Brief: In your answer, reproduce exactly the lines from the beginning of the listing below through the one containing "octubre 2023 (16, 1250)", and only those lines.

Entries supplied:
==================================================

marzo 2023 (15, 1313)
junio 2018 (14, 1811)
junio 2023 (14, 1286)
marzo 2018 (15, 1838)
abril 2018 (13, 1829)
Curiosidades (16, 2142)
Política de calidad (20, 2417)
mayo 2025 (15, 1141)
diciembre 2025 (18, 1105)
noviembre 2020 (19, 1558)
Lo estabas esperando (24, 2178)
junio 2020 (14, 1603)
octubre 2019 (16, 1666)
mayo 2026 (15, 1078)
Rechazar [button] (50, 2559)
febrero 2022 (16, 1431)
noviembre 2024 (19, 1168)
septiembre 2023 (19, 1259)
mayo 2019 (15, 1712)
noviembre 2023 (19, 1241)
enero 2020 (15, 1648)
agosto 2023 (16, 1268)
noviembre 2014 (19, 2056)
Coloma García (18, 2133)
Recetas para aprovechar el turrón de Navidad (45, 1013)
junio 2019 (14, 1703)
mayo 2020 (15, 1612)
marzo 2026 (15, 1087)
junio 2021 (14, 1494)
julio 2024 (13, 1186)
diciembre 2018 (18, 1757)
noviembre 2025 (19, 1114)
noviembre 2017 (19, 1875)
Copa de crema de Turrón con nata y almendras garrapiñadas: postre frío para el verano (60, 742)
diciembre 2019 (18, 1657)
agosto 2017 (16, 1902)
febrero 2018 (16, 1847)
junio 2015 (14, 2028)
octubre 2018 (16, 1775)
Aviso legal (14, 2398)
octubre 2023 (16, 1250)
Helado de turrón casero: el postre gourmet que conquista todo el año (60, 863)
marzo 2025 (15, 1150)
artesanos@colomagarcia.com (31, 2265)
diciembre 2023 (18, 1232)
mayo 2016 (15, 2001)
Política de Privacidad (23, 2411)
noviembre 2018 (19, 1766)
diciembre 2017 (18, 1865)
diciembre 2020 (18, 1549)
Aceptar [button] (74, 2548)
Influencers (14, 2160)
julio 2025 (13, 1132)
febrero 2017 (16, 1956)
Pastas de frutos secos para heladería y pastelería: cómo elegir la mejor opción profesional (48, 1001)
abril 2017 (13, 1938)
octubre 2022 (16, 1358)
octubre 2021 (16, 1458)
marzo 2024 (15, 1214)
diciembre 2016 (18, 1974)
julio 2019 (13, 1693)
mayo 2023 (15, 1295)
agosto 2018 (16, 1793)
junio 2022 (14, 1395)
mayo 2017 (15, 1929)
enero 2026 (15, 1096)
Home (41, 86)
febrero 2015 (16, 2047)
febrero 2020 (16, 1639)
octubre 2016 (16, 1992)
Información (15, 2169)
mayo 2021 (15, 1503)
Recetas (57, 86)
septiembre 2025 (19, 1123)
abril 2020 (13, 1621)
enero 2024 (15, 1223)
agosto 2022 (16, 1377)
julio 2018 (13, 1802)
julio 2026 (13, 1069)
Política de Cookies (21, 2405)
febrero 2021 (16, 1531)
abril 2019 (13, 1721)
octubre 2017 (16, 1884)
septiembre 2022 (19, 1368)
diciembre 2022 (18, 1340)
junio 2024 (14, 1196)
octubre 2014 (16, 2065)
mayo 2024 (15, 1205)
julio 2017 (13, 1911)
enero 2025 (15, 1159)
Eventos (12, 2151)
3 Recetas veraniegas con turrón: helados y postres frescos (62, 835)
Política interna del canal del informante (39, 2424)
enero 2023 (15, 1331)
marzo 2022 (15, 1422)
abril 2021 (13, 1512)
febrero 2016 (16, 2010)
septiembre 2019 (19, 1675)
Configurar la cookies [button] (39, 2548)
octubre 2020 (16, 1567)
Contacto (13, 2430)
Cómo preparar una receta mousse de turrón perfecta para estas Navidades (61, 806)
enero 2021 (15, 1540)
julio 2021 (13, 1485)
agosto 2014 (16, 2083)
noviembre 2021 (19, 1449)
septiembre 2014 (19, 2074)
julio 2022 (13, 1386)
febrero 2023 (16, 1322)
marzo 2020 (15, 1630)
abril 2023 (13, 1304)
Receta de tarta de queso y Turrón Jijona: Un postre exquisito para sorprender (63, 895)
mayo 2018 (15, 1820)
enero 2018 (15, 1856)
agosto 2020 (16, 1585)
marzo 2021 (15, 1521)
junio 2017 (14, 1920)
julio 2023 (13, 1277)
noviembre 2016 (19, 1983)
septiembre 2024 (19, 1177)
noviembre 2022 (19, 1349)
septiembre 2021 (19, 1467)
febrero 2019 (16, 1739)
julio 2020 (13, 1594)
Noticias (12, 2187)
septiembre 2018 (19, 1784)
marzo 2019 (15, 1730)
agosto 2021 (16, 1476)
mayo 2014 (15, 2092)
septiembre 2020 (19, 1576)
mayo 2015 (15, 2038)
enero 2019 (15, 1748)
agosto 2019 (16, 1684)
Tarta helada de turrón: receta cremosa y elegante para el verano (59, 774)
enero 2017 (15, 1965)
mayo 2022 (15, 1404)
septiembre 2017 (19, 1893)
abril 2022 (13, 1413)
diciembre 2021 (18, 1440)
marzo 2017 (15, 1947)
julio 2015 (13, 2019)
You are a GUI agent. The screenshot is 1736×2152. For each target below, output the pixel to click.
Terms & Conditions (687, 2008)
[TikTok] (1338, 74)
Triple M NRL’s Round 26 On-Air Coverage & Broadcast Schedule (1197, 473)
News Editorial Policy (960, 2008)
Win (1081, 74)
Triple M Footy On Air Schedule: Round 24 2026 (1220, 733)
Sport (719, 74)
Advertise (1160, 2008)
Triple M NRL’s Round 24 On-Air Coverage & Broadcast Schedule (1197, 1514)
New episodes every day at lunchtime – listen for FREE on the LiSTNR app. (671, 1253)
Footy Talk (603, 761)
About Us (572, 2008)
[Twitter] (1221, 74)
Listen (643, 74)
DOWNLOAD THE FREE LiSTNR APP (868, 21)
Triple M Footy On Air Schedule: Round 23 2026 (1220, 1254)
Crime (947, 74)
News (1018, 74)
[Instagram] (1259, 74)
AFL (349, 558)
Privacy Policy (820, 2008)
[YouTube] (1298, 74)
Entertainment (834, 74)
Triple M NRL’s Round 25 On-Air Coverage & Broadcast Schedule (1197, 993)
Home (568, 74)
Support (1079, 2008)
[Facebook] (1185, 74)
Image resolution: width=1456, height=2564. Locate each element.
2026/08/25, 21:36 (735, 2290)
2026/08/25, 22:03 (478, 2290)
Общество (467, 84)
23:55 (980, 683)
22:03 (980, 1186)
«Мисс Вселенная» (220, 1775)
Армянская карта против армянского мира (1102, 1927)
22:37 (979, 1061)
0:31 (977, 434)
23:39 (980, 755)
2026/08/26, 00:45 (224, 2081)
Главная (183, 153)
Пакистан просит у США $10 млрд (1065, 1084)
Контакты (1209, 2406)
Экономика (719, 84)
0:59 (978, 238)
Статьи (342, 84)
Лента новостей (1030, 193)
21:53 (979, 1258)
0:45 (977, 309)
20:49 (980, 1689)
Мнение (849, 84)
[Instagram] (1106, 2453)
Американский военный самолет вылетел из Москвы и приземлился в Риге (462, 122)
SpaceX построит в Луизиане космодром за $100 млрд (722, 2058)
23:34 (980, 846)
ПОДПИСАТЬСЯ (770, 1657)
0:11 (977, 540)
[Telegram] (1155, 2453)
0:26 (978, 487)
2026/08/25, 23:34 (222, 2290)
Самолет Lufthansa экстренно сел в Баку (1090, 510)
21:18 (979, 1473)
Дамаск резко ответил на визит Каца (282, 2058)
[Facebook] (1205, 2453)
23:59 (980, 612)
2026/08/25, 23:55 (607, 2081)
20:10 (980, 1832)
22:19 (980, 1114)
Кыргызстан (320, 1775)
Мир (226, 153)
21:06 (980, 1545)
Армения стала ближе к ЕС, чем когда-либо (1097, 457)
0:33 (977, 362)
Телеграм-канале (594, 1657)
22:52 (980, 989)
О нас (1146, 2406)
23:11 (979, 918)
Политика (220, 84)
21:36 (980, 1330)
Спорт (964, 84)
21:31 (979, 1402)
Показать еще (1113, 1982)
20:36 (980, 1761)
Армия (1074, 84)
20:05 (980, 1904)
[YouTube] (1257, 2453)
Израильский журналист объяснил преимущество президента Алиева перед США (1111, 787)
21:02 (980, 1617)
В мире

==================================================

Task solution:
marzo 2023 (15, 1313)
junio 2018 (14, 1811)
junio 2023 (14, 1286)
marzo 2018 (15, 1838)
abril 2018 (13, 1829)
Curiosidades (16, 2142)
Política de calidad (20, 2417)
mayo 2025 (15, 1141)
diciembre 2025 (18, 1105)
noviembre 2020 (19, 1558)
Lo estabas esperando (24, 2178)
junio 2020 (14, 1603)
octubre 2019 (16, 1666)
mayo 2026 (15, 1078)
Rechazar [button] (50, 2559)
febrero 2022 (16, 1431)
noviembre 2024 (19, 1168)
septiembre 2023 (19, 1259)
mayo 2019 (15, 1712)
noviembre 2023 (19, 1241)
enero 2020 (15, 1648)
agosto 2023 (16, 1268)
noviembre 2014 (19, 2056)
Coloma García (18, 2133)
Recetas para aprovechar el turrón de Navidad (45, 1013)
junio 2019 (14, 1703)
mayo 2020 (15, 1612)
marzo 2026 (15, 1087)
junio 2021 (14, 1494)
julio 2024 (13, 1186)
diciembre 2018 (18, 1757)
noviembre 2025 (19, 1114)
noviembre 2017 (19, 1875)
Copa de crema de Turrón con nata y almendras garrapiñadas: postre frío para el verano (60, 742)
diciembre 2019 (18, 1657)
agosto 2017 (16, 1902)
febrero 2018 (16, 1847)
junio 2015 (14, 2028)
octubre 2018 (16, 1775)
Aviso legal (14, 2398)
octubre 2023 (16, 1250)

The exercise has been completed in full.